### CONSIGNES
a) Expliquez pourquoi l'auteur de l'extrait dit saluer le discernement du président syrien.
b) Reproduisez fidèlement le passage de l'extrait qui commence par « C’est un peu » et se poursuit jusqu'à « grande presse ? ».

Qui menace qui ?
C’est un peu la question que je me pose en
lisant certains articles. Je n’ai pas encore regardé cette interview,
mais sais pour en avoir vu beaucoup d’autres que le président syrien est
un homme extrêmement calme, tempéré, clair dans ses propos, y compris
dans ces circonstances où la tension pour lui doit être maximale. Et
qu’a-t-il dit d’après les articles parus ce jour dans la grande presse ?
« Le peuple français n’est pas notre ennemi, mais (...) dans la mesure
où la politique de l’Etat français est hostile au peuple syrien, cet
Etat sera son ennemi ». « Il y a aura des répercussions, négatives bien
entendu, sur les intérêts de la France », a-t-il menacé. » (source)
Il
aurait aussi dit d’après d’autres sources que le peuple français est
trompé par ses dirigeants : c’est le cas avec l’assurance de preuves qui
ne viennent toujours pas, timides qu’elles sont, et le mensonge visant à
faire croire que les terroristes seraient dans le camp d’Assad et non
dans celui d’Abou Sakkar. Et corrélativement : qu’il faut donc aider les
rebelles "résistants" (comme si c’était le régime à l’offensive et non
l’inverse) pour sauver le peuple syrien dans la tourmente.
Bref —
je vais pas refaire le tour de l’illusionnisme en vigueur dans ce
conflit, la rhétorique double-pensante des va-t-en-guerre, mais salue le
discernement d’un horrible dictateur sanguinaire et impulsif (à les
entendre) qui contrairement à eux et à leurs frappes "ciblées", fait la
différence entre nous le peuple et nos dirigeants. La majorité des
Français comme celle des Américains est opposée à ce conflit dont on
nous prévient qu’il aura lieu de toute façon, juste le temps de
"produire" les preuves nécessaires. Et lorsque les sondages tous azimuts
disent "non", la télé ne dit pas que les gens sont "contre" : elle
explique que l’opinion n’est simplement "pas encore prête".

### DONNÉES FOURNIES
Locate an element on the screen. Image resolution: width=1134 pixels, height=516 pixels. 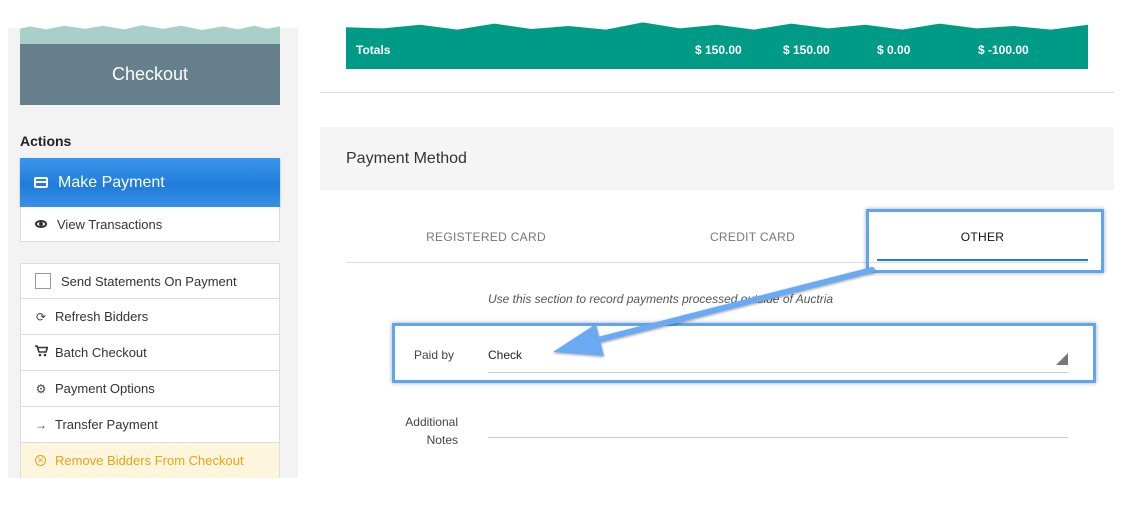
action-label: Send Statements On Payment is located at coordinates (149, 281).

### CORRIGÉ
a) L'auteur salue ce discernement parce que, contrairement aux va-t-en-guerre et à leurs frappes « ciblées », le président syrien fait la différence entre le peuple français et ses dirigeants.

b)
C’est un peu la question que je me pose en
lisant certains articles. Je n’ai pas encore regardé cette interview,
mais sais pour en avoir vu beaucoup d’autres que le président syrien est
un homme extrêmement calme, tempéré, clair dans ses propos, y compris
dans ces circonstances où la tension pour lui doit être maximale. Et
qu’a-t-il dit d’après les articles parus ce jour dans la grande presse ?